12. The system of claim 11, wherein the bit array comprises one or more sections, and wherein each section comprises a tail indicator bit and a plurality of queue entry bits.

13. The system of claim 9, wherein the first process is a producer process that stores one or more data values in the first entry of the queue.

14. The system of claim 13, wherein the first signal from the first process indicates that the first entry of the queue is ready to be consumed by a consumer process.

15. The system of claim 9, wherein the first process is a consumer process that performs one or more operations based on data values in the first entry of the queue.

16. The system of claim 15, wherein the first signal from the first process indicates that the first entry of the queue is ready to be deallocated.

17. A system comprising:

a first processor;

a second processor; and

processing circuitry coupled to the first processor and the second processor, the processing circuitry to:

provide a first entry of a queue to the first processor;

provide a second entry of the queue to the second processor;

responsive to receiving a first signal from the first processor, modify a data structure associated with the queue for the first entry;

responsive to receiving a second signal from the second processor, modify the data structure associated with the queue for the second entry; and

modify a tail pointer of the queue based on the data structure associated with the queue.

18. The system of claim 17, wherein:

the data structure associated with the queue comprises a maximum index and a current index;

to modify the data structure associated with the queue for the first entry, the processing circuitry is to:

modify the maximum index based on a first index of the first entry; and

increment the current index;

to modify the data structure associated with the queue for the second entry, the processing circuitry is to:

modify the maximum index based on a second index of the second entry; and

increment the current index; and

to modify the tail pointer of the queue based on the data structure associated with the queue, the processing circuitry is to, responsive to the maximum index equaling the current index, modify the tail pointer of the queue to equal the maximum index.

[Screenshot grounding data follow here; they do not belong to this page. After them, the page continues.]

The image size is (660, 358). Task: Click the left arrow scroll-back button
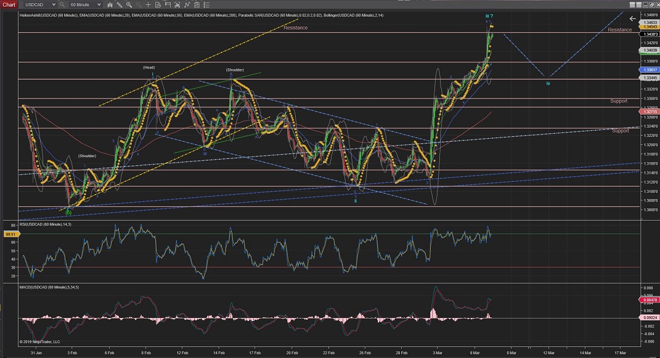632,18
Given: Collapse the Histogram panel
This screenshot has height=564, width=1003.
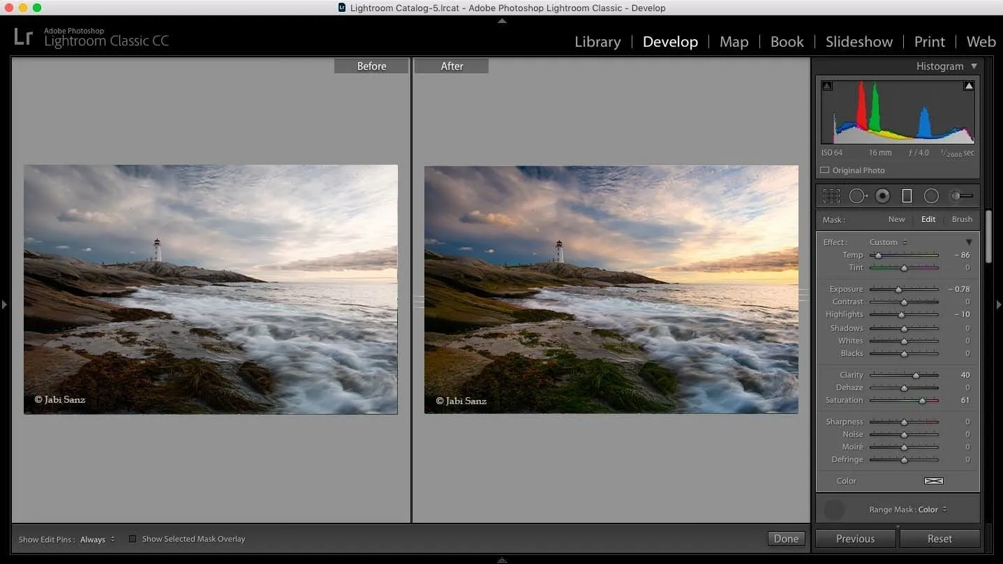Looking at the screenshot, I should coord(974,66).
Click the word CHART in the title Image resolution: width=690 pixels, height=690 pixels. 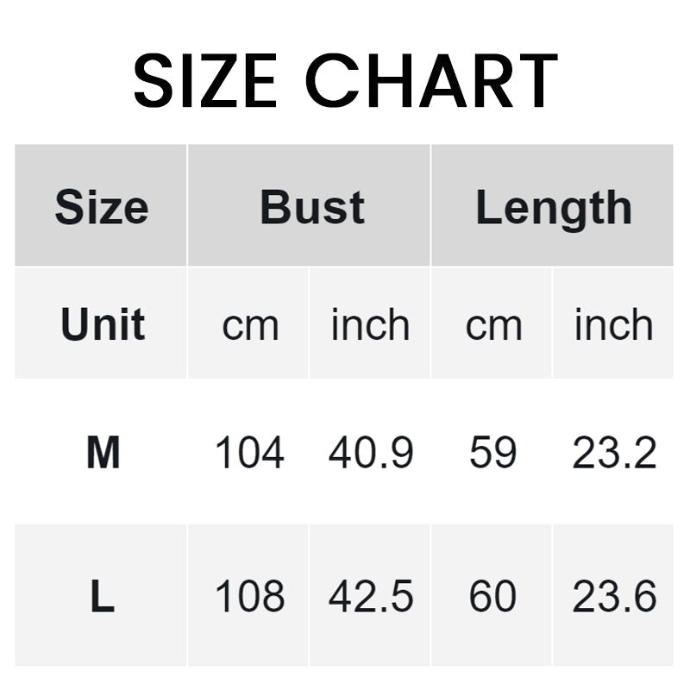tap(432, 80)
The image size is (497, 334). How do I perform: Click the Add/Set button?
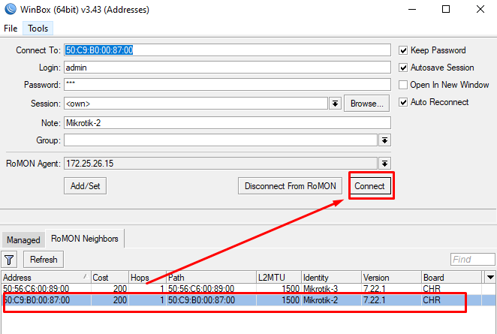[x=86, y=185]
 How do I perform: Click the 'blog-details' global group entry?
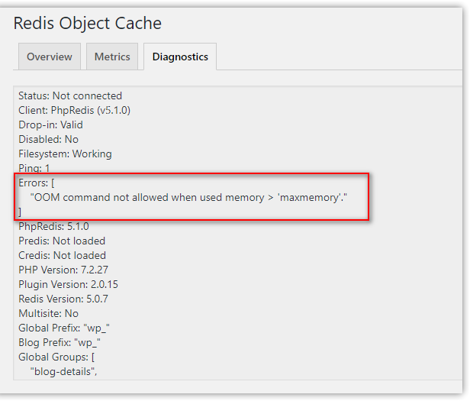click(64, 371)
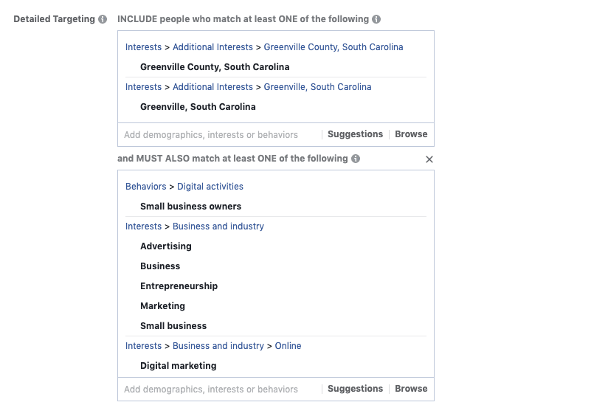Click info icon next to Detailed Targeting
The image size is (591, 405).
coord(103,19)
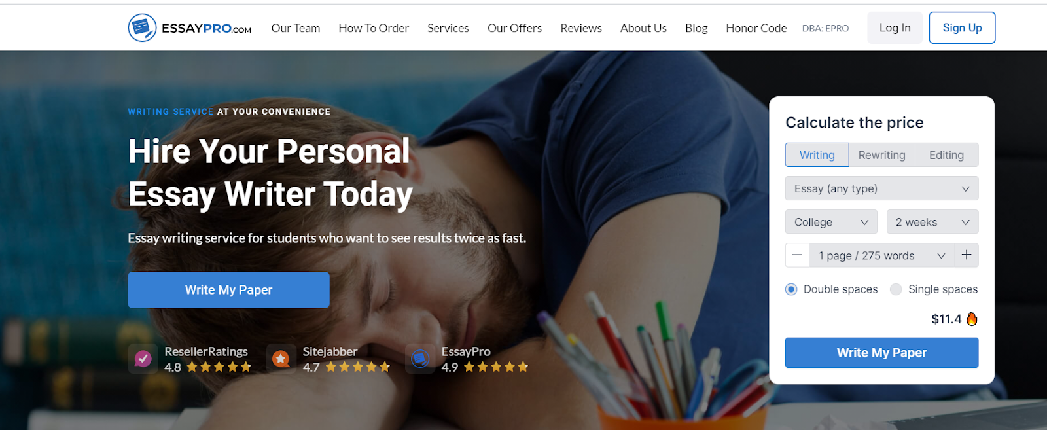Click the flame icon beside the $11.4 price
Screen dimensions: 1047x430
972,319
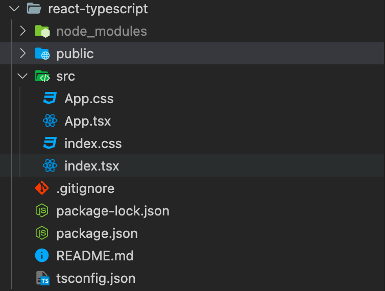Select the tsconfig.json file name
The width and height of the screenshot is (385, 291).
click(x=96, y=278)
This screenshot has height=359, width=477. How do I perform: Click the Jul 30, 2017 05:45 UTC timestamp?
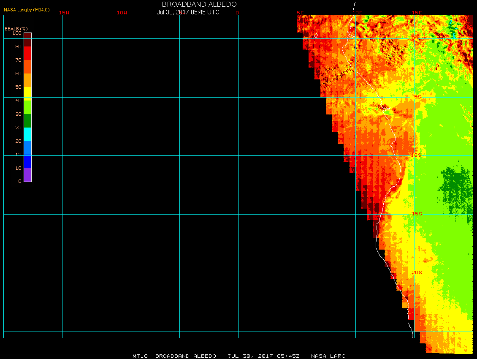click(188, 12)
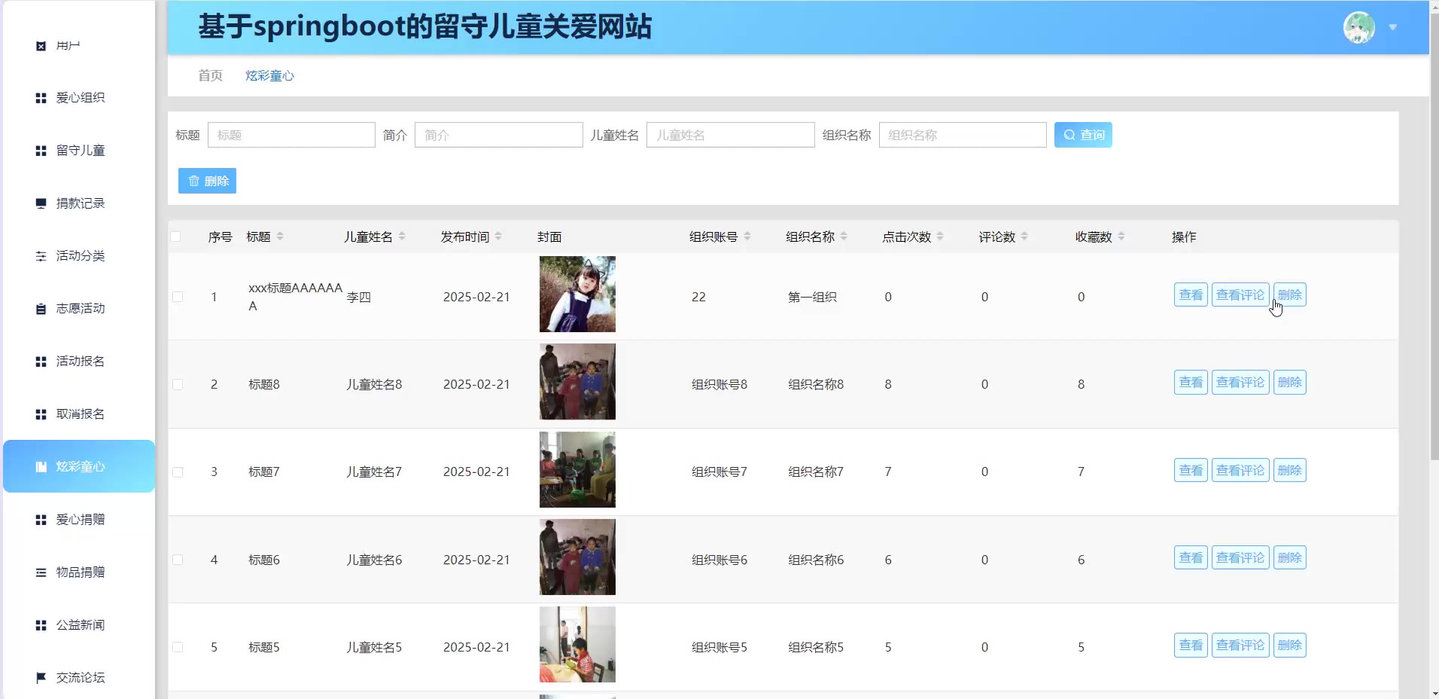Click the user avatar in header
This screenshot has height=699, width=1439.
1358,28
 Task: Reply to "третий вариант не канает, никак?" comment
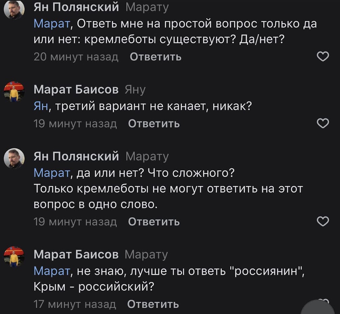point(154,124)
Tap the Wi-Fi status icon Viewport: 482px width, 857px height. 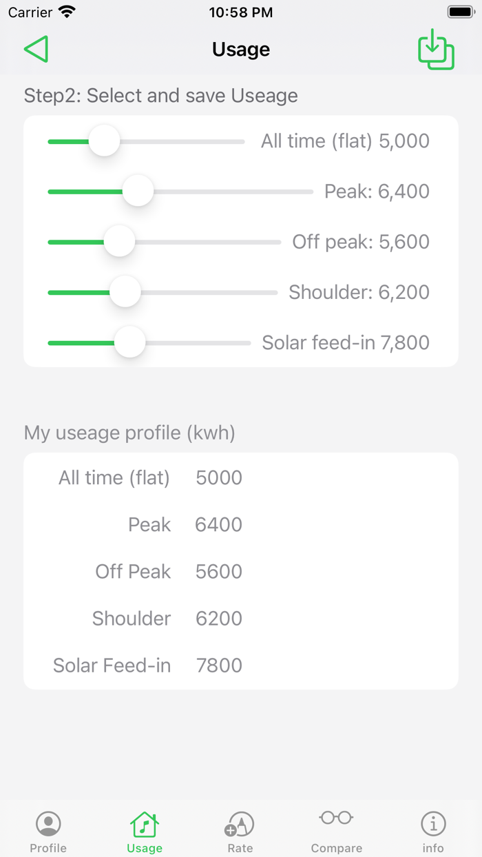point(66,11)
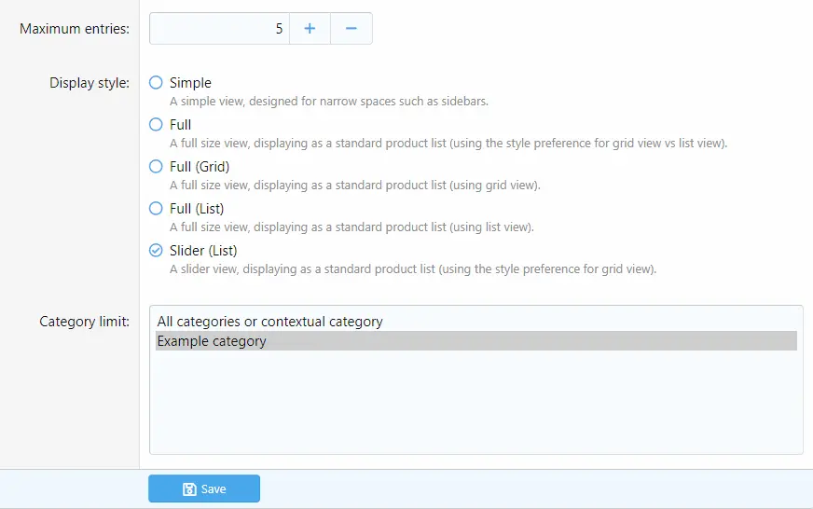Click the floppy disk icon on Save
Image resolution: width=813 pixels, height=509 pixels.
189,489
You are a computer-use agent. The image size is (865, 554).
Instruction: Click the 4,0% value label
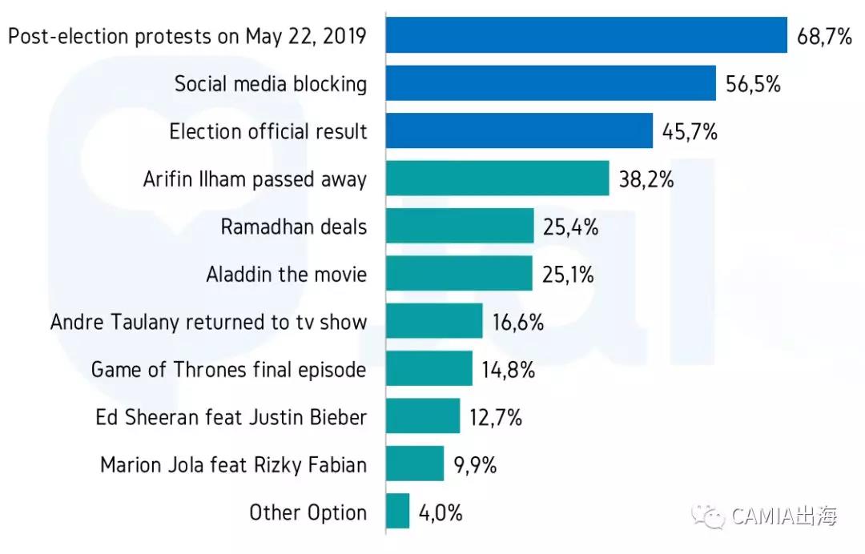[x=440, y=512]
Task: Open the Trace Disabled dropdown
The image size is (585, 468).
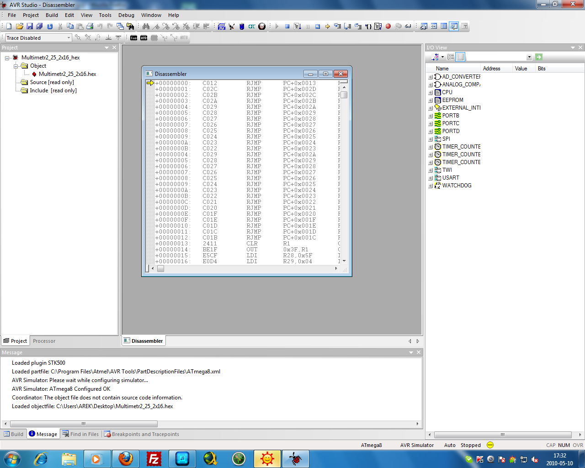Action: pyautogui.click(x=69, y=38)
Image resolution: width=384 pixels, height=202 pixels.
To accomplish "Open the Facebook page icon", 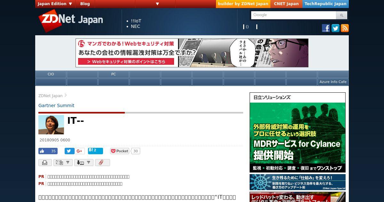I will pos(326,28).
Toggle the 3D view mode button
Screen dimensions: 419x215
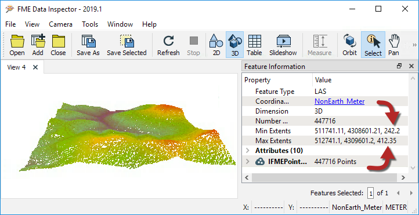click(x=235, y=45)
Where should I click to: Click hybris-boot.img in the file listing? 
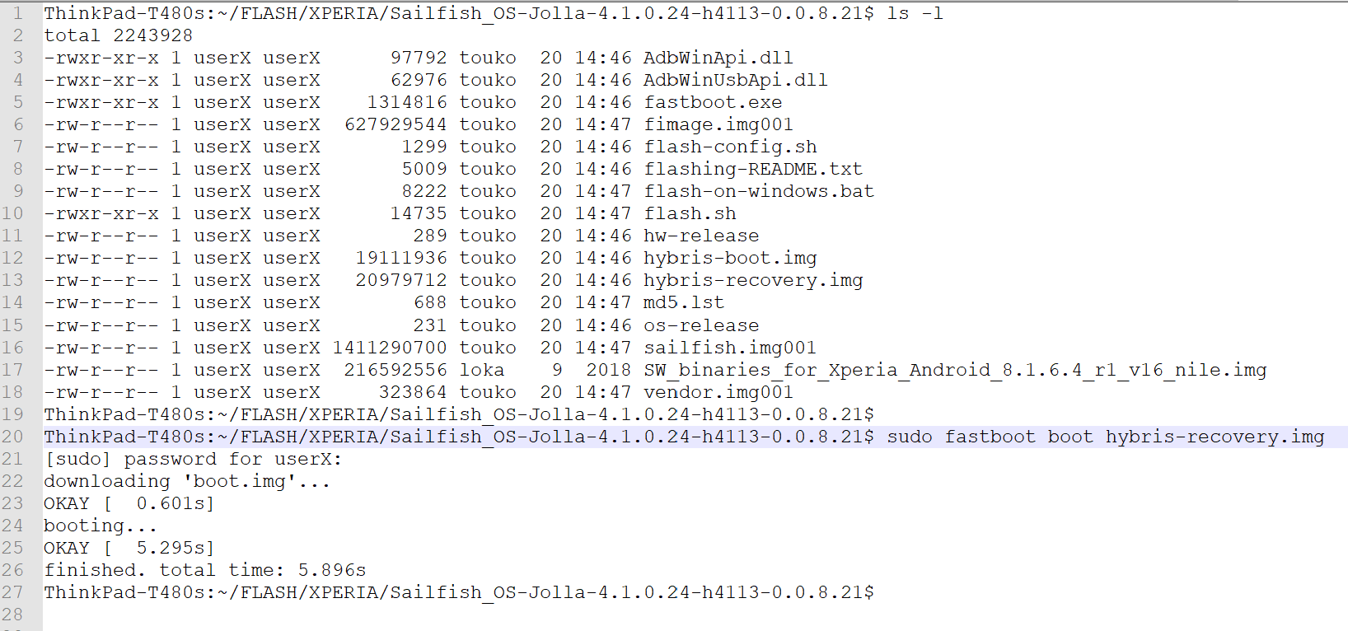click(x=730, y=258)
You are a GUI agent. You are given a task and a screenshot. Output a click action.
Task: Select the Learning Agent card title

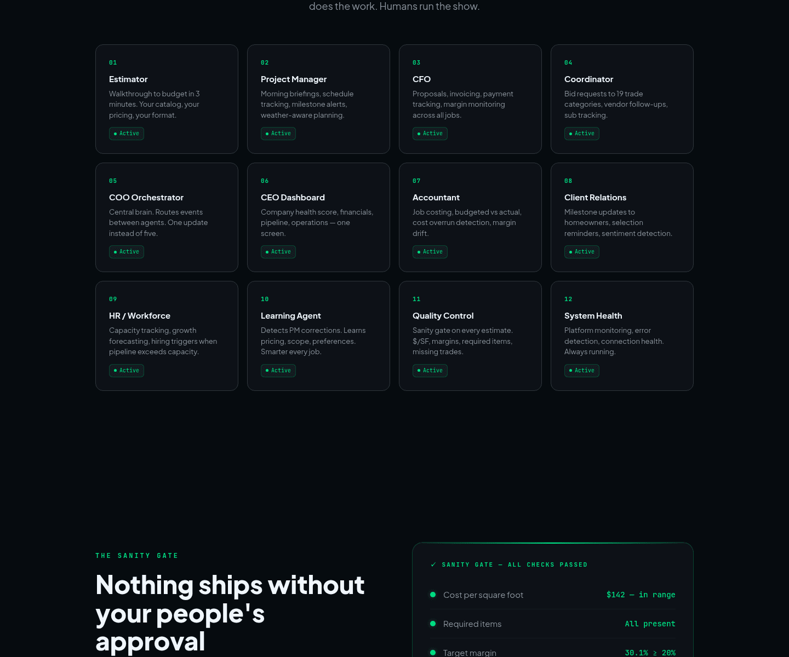pyautogui.click(x=291, y=316)
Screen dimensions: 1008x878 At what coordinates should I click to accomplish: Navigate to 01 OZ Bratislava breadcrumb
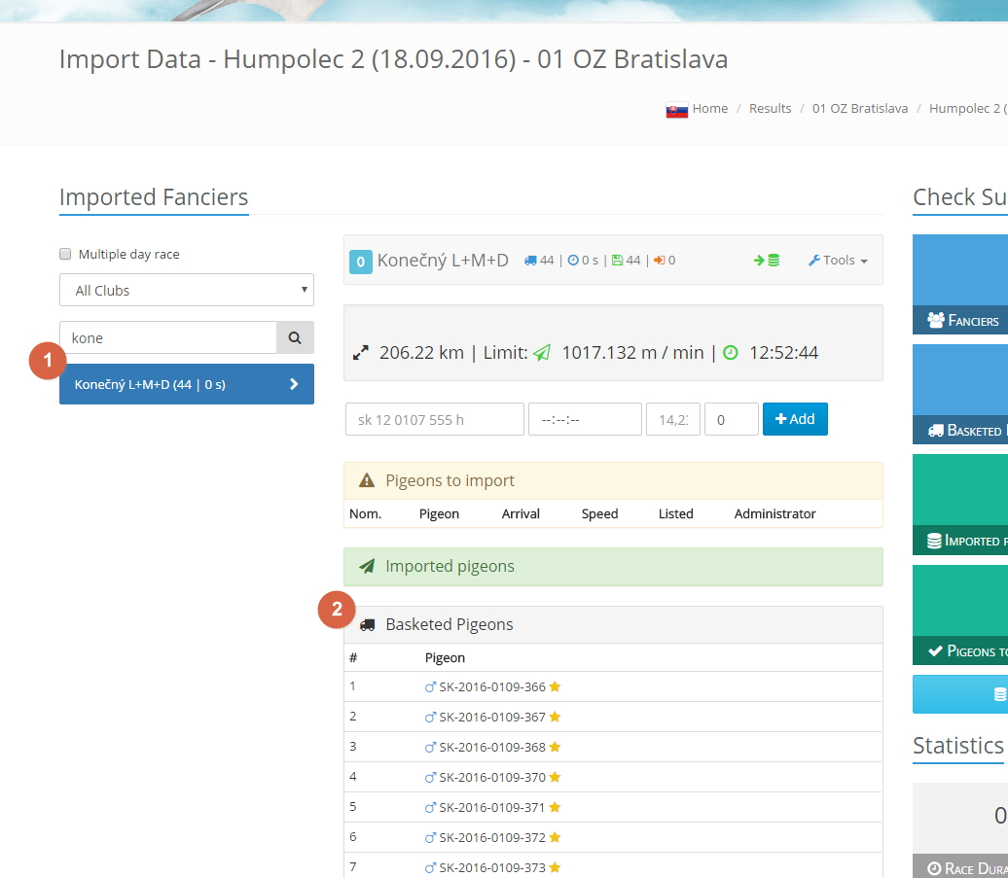click(x=859, y=109)
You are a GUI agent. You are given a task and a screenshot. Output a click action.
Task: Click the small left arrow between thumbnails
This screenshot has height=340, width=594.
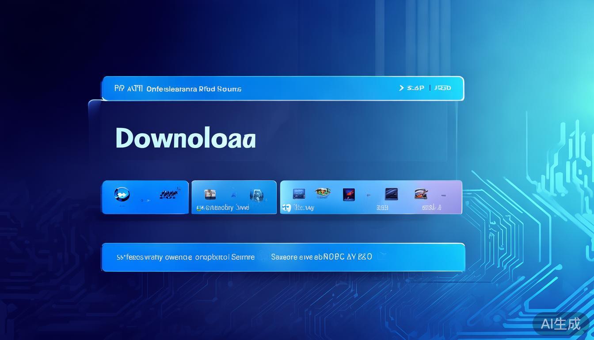point(368,194)
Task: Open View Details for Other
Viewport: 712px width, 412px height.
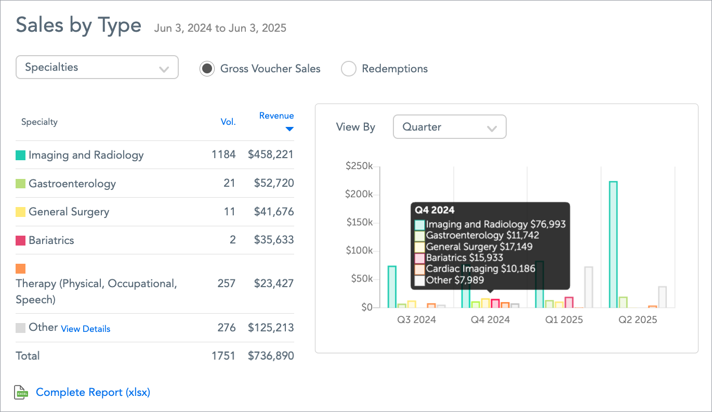Action: (x=86, y=329)
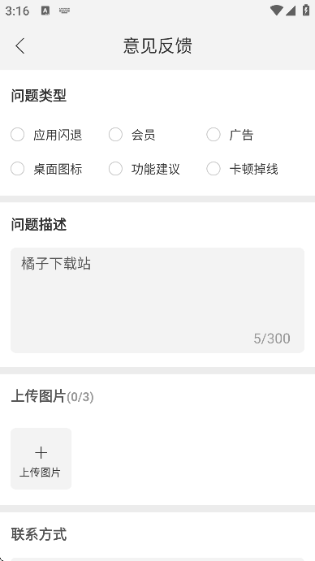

19. The system of claim 17, wherein:

the data structure associated with the queue comprises a bit array with one or more bits corresponding to indices in the queue;

to modify the data structure associated with the queue for the first entry, the processing circuitry is to:

modify a first bit of the bit array corresponding to a first queue index of the first entry;

to modify the data structure associated with the queue for the second entry, the processing circuitry is to:

modify a second bit of the bit array corresponding to a second queue index of the second entry; and

to modify the tail pointer of the queue based on the data structure associated with the queue, the processing circuitry is to modify the tail pointer of the queue based on a consecutive run of values of the bit array.

20. The system of claim 19, wherein the bit array comprises one or more sections, and wherein each section comprises a tail indicator bit and a plurality of queue entry bits.